Skip to main content

Project 01: Employee Attrition Prediction

1.7 - Performance Measurements

Let's evaluate the performance metrics of training and testing dataset.

# compare the performance of our test-data with new predicted values

from sklearn.metrics import accuracy_score, confusion_matrix, classification_report

accuracy = accuracy_score(y_test, y_pred_lr)
confusion_mat = confusion_matrix(y_test, y_pred_lr)
classification = classification_report(y_test, y_pred_lr)

print('Accuracy: ', accuracy*100)
print(classification)
print(confusion_mat)
 Performance metrics of Logistic Regression
Fig: Performance metrics of Logistic Regression

Accuracy determines that whether the model correctly predicts the target variable (here it is attrition). We got 75% appx accuracy.

Precision indicates the percentage of correctly predicted positives out of the total predicted positives for this class.

  • Precision for class 0 (Stayed): For class 0, 76% of the instances predicted as "Stayed" are actually "Stayed".
  • Precision for Class 1 (Left): For class 1, 74% of the instances predicted as "Left" are actually "Left".

Recall indicates the percentage of correctly predicted positives out of the actual positives for this class.
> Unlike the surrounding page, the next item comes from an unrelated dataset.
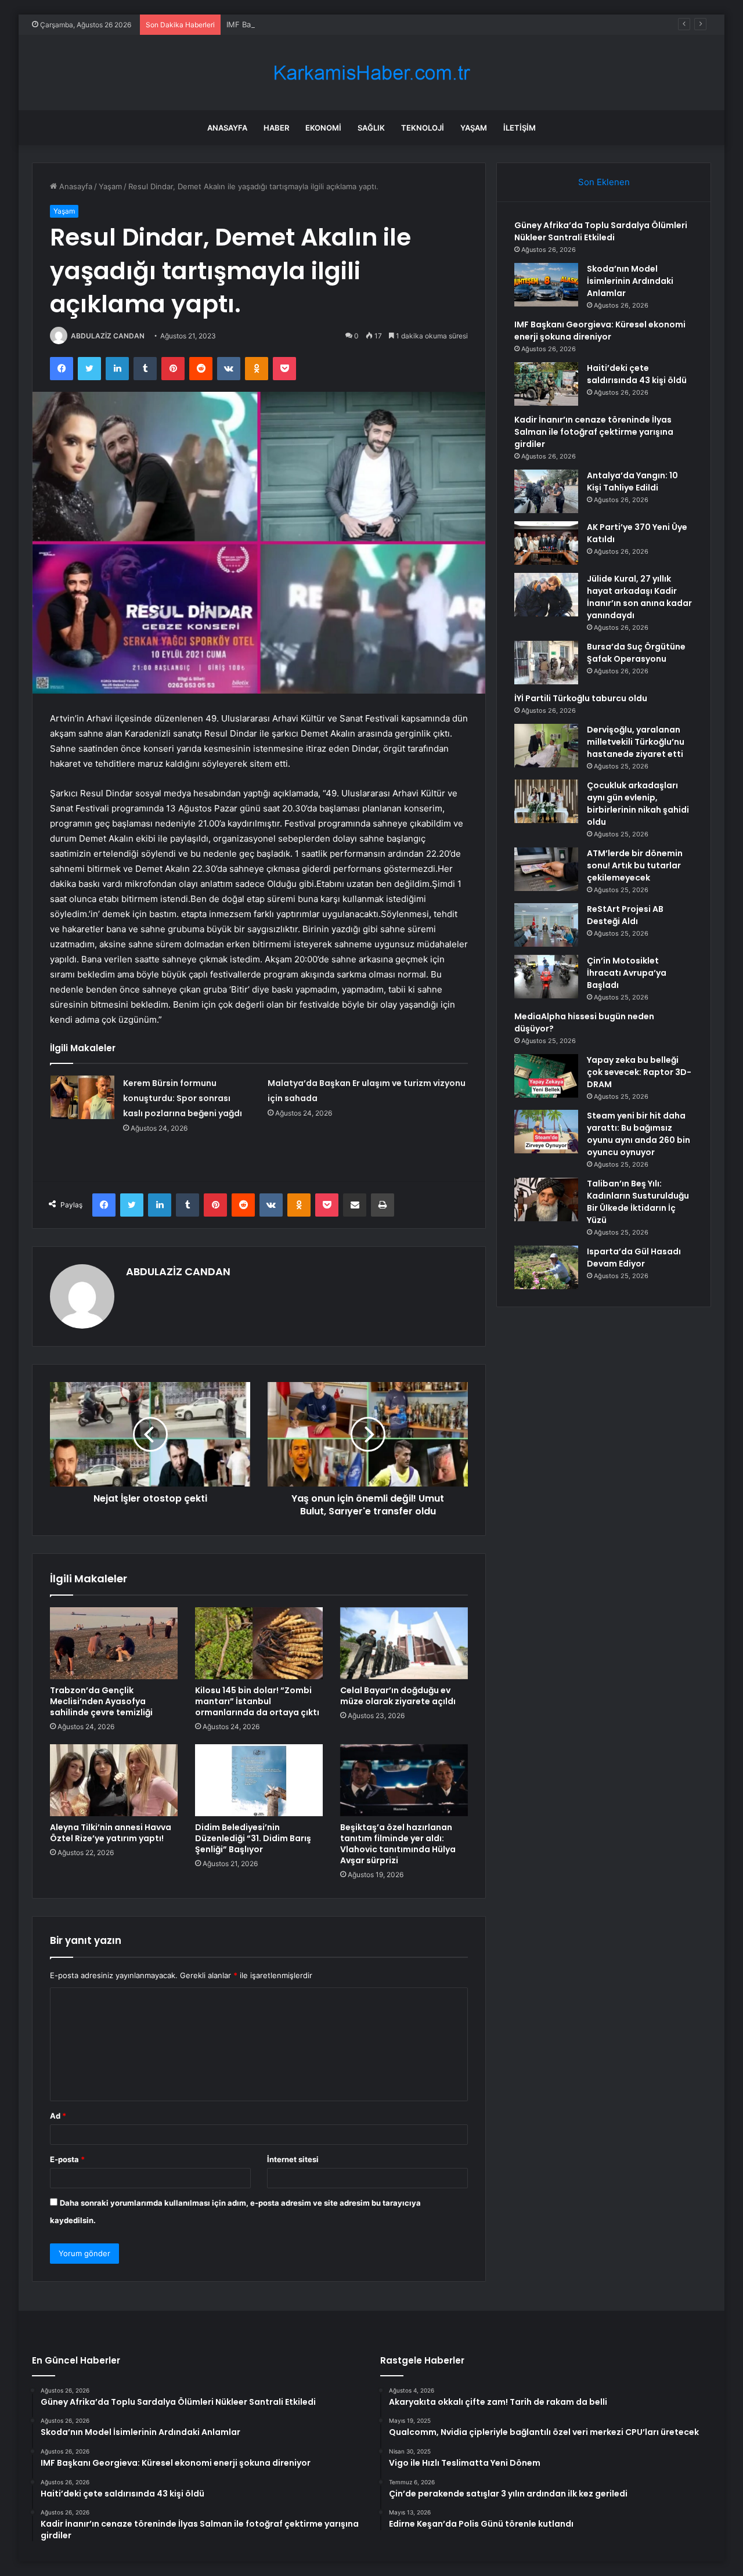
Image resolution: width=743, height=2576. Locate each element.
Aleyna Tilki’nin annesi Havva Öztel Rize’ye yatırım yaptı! (110, 1832)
  • For class 0, 77% of the instances that are actually "Stayed" are correctly predicted by the model.
  • For class 1, 73% of the instances that are actually "Left" are correctly predicted by the model.

F1-Score is the harmonic mean of precision and recall, providing a single metric that balances both concerns.
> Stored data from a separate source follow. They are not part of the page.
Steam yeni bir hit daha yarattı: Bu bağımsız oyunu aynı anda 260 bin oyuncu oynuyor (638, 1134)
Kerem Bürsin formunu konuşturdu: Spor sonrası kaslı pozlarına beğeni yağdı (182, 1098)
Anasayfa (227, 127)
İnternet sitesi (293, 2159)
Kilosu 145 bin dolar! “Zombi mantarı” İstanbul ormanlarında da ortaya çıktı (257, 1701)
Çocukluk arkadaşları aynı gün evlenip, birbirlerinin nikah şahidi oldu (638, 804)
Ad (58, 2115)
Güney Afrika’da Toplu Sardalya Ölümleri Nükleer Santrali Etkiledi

  • F1-Score for Class 0 (Stayed): 0.76
  • F1-Score for Class 1 (Left): 0.73

Support is the number of actual occurrences of the class in the test set.

  • Support for Class 0 (Stayed): 7804
  • Support for Class 1 (Left): 7096

Confusion Matrix provides a summary of prediction results on a classification problem, showing the counts of actual versus predicted outcomes for each class.

  • True Positives (TP) for Class 0: 6006 (correctly predicted "Stayed")
  • True Negatives (TN) : 5155 (correctly predicted "Left")
  • False Positive (FP): 1941 predicted positive, but the actual outcome was negative (Type I error)
  • False Negative (FN): 1798 predicted negative, but the actual outcome was positive (Type II error).

Summary

The model has a balanced precision and recall for both classes, indicating it can predict both "Stayed" and "Left" with reasonable accuracy.

The model also performs slightly better in predicting employees who stayed (Class 0) than those who left (Class 1), but the difference is not large.

Given the accuracy and the balanced precision and recall scores, this logistic regression model performs reasonably well for predicting employee attrition.